*What you have to do*
From the Lenscratch student prize announcement below, copy word for word the passage that begins at the words "Fine Art Photography" and stops after "T-shirt and Tote.".

*Extracted text*
──────────────────────────────

Fine Art Photography Daily

The 2023 3rd Place Lenscratch Student Prize Winner: Anna Rotty

1_Rotty_Search

©Anna Rotty, Search, archival pigment print photograph, sunlight, water, 24×36, 2023

It is with pleasure that the jurors announce the 2023 Lenscratch Student Prize 3rd Place Winner, Anna Rotty. Rotty was selected for her project, spectrals from a shoreless sea, and is currently an MFA candidate and instructor of photography at the University of New Mexico.  The 3rd Place Winner receives a $500 cash prize, a feature on Lenscratch, a mini exhibition on the Curated Fridge, and a Lenscratch T-shirt and Tote.

Anna Rotty’s spectrals from a shoreless sea pulled me in from the first picture in the sequence, “Search.” What was I seeing? A triangle of light on green-blue waves. Was it the light from a window shining on a photograph? Was it a photograph about light or about the sea? (It was definitely a photograph about making photographs.) The caption listed the components of the image as “photograph, sunlight, water.” I looked again. Was the photograph submerged in water, was this picture composed of what was pictured in the composition? As I moved through these images of movement and moment, there was more to question and to ponder.

──────────────────────────────

*Supplied material*
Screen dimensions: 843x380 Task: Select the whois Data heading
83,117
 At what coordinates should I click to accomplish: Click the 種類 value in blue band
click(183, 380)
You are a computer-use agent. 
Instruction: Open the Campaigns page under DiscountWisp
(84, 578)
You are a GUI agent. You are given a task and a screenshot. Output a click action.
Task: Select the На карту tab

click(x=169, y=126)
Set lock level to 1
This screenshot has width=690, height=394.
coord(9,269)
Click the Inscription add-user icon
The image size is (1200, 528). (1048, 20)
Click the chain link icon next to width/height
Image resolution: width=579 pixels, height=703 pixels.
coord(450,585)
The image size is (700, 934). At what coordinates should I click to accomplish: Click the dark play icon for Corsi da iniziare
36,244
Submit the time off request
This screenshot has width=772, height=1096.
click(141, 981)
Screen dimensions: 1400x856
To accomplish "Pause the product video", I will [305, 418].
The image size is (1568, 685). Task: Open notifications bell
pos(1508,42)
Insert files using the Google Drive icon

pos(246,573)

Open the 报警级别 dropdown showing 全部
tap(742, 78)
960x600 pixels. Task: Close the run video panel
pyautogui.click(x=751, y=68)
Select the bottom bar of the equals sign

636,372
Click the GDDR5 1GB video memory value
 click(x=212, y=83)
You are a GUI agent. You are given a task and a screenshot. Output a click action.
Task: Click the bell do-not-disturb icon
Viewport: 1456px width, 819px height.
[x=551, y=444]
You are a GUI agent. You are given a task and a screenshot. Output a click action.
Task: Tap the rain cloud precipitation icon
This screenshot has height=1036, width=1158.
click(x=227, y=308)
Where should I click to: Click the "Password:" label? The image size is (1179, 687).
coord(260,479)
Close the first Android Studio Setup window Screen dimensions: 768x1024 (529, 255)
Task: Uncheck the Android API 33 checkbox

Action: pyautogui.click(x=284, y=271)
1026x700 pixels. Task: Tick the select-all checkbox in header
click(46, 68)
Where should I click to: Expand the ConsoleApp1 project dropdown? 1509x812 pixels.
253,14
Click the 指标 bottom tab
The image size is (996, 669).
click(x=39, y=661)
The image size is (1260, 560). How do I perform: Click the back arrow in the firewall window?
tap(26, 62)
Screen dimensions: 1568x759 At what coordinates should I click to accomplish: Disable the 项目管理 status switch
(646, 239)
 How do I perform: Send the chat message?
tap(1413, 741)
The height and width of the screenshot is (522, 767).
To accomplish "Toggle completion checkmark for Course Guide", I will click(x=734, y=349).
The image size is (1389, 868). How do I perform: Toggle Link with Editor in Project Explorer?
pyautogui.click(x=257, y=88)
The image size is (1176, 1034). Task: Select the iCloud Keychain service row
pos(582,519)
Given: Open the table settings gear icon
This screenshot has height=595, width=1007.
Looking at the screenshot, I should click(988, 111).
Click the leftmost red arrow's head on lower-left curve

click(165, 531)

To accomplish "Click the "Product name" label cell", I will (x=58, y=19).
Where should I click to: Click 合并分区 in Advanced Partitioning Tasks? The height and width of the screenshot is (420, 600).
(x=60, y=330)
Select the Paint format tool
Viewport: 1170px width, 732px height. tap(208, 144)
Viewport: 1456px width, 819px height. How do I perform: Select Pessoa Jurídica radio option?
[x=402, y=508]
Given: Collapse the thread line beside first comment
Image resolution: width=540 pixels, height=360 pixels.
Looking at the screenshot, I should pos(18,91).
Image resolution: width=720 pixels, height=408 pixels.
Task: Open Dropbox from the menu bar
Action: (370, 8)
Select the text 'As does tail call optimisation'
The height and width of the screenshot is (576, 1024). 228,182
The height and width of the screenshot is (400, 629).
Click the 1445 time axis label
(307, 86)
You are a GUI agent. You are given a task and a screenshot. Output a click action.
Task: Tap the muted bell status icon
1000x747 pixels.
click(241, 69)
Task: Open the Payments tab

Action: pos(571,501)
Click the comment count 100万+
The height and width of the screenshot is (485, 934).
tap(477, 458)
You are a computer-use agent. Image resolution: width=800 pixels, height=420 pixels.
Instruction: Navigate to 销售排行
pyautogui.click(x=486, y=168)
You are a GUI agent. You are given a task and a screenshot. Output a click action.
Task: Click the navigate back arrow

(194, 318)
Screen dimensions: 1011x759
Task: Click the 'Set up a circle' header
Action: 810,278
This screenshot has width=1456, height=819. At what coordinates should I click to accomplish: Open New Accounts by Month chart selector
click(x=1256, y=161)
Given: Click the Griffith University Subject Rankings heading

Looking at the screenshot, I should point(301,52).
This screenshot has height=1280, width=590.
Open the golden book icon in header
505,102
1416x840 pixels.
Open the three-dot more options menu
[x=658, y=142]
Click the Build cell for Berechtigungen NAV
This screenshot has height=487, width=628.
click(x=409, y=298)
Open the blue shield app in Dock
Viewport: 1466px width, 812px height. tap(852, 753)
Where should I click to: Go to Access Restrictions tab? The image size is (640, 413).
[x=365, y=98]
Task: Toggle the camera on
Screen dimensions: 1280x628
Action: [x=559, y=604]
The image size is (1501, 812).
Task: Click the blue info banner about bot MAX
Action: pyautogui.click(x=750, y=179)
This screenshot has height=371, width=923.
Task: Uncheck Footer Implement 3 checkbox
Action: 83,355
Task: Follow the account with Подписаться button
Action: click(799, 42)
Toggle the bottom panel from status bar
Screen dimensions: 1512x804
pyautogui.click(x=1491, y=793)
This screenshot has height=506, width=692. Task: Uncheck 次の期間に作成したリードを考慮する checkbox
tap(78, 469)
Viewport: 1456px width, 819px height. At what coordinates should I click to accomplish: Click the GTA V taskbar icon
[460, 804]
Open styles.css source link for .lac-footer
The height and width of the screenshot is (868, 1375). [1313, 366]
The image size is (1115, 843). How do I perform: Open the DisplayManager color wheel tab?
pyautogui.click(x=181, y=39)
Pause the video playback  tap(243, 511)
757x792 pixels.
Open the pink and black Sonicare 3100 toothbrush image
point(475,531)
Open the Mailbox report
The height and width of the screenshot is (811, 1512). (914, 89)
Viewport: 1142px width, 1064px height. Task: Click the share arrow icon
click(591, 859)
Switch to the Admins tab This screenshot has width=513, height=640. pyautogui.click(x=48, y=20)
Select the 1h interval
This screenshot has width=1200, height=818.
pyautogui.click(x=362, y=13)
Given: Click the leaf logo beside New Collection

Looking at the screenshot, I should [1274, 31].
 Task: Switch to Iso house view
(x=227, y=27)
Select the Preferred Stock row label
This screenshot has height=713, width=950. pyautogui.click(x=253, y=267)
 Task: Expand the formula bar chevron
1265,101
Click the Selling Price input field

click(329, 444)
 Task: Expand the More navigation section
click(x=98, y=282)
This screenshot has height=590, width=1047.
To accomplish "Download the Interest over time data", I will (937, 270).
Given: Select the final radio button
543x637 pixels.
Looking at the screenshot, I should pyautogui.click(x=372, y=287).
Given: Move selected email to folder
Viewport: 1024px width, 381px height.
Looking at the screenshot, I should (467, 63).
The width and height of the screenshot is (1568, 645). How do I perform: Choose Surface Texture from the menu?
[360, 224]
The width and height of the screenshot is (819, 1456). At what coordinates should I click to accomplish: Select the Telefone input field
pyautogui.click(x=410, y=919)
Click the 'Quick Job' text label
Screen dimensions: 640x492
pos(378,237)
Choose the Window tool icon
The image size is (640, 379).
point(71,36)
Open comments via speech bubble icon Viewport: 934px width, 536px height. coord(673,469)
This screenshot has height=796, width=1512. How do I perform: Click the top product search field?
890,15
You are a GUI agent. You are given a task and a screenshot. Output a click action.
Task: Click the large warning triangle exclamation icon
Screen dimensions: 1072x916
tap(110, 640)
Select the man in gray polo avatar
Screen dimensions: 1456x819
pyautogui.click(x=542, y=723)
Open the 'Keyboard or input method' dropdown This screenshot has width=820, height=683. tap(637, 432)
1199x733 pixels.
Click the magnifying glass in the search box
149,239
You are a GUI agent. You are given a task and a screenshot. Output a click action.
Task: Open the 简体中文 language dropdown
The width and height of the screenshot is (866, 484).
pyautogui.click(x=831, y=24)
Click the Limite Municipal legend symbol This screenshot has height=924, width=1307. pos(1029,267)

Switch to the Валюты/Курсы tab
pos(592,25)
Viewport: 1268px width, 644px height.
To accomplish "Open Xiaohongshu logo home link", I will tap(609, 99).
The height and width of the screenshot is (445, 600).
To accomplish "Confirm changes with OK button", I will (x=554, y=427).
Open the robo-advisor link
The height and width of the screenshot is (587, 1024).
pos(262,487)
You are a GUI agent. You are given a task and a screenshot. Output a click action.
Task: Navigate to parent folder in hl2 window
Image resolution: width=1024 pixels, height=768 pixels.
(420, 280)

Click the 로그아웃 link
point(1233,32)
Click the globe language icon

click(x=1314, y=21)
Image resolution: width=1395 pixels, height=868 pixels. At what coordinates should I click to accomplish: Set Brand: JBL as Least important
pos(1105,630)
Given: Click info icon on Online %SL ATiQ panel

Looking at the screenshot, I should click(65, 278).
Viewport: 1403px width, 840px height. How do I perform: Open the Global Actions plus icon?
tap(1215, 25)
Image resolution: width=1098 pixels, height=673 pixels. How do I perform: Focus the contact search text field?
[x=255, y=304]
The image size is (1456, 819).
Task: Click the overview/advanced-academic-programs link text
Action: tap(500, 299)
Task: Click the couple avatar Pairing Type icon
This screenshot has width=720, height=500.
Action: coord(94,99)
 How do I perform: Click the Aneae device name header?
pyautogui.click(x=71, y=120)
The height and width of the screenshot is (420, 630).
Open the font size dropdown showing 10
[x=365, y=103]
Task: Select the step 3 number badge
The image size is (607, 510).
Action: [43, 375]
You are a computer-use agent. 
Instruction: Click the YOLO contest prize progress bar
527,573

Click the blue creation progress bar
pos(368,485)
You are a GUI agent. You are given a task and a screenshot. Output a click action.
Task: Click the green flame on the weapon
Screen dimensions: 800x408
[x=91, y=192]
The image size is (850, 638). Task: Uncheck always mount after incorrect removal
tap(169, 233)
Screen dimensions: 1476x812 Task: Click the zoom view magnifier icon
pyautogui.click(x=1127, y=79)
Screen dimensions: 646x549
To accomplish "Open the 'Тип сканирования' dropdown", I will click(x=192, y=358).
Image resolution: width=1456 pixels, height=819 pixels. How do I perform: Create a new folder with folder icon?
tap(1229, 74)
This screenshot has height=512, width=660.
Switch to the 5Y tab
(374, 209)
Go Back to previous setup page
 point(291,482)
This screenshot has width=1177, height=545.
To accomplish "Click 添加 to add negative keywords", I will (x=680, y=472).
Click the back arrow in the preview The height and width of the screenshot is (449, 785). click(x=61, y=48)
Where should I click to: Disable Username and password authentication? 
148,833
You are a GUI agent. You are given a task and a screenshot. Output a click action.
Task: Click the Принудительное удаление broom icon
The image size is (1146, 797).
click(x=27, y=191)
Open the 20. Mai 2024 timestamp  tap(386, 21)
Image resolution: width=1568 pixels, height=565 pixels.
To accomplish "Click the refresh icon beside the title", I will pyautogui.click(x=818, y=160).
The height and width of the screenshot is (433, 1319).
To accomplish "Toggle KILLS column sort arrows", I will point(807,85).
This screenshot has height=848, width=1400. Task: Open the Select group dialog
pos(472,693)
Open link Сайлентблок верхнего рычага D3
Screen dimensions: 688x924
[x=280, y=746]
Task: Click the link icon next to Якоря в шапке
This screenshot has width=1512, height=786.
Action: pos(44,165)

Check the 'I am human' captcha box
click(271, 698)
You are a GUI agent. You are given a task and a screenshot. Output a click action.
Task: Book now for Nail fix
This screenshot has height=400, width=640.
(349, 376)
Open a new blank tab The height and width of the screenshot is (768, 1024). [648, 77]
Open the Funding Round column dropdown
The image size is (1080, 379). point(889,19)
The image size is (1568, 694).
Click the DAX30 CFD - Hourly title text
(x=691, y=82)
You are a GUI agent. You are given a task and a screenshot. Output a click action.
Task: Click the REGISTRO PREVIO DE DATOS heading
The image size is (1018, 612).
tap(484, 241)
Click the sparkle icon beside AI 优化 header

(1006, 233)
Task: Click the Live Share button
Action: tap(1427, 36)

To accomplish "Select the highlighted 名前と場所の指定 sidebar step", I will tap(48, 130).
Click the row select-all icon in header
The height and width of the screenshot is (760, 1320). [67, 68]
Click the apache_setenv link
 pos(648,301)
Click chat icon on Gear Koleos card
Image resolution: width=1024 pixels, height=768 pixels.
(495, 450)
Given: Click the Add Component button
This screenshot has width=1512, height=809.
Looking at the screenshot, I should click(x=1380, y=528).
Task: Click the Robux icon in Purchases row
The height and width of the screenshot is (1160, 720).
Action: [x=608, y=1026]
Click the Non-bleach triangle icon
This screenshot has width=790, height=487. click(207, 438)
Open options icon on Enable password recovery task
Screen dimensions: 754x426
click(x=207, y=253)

──────────────────────────────

*Reply*
Fine Art Photography Daily

The 2023 3rd Place Lenscratch Student Prize Winner: Anna Rotty

1_Rotty_Search

©Anna Rotty, Search, archival pigment print photograph, sunlight, water, 24×36, 2023

It is with pleasure that the jurors announce the 2023 Lenscratch Student Prize 3rd Place Winner, Anna Rotty. Rotty was selected for her project, spectrals from a shoreless sea, and is currently an MFA candidate and instructor of photography at the University of New Mexico.  The 3rd Place Winner receives a $500 cash prize, a feature on Lenscratch, a mini exhibition on the Curated Fridge, and a Lenscratch T-shirt and Tote.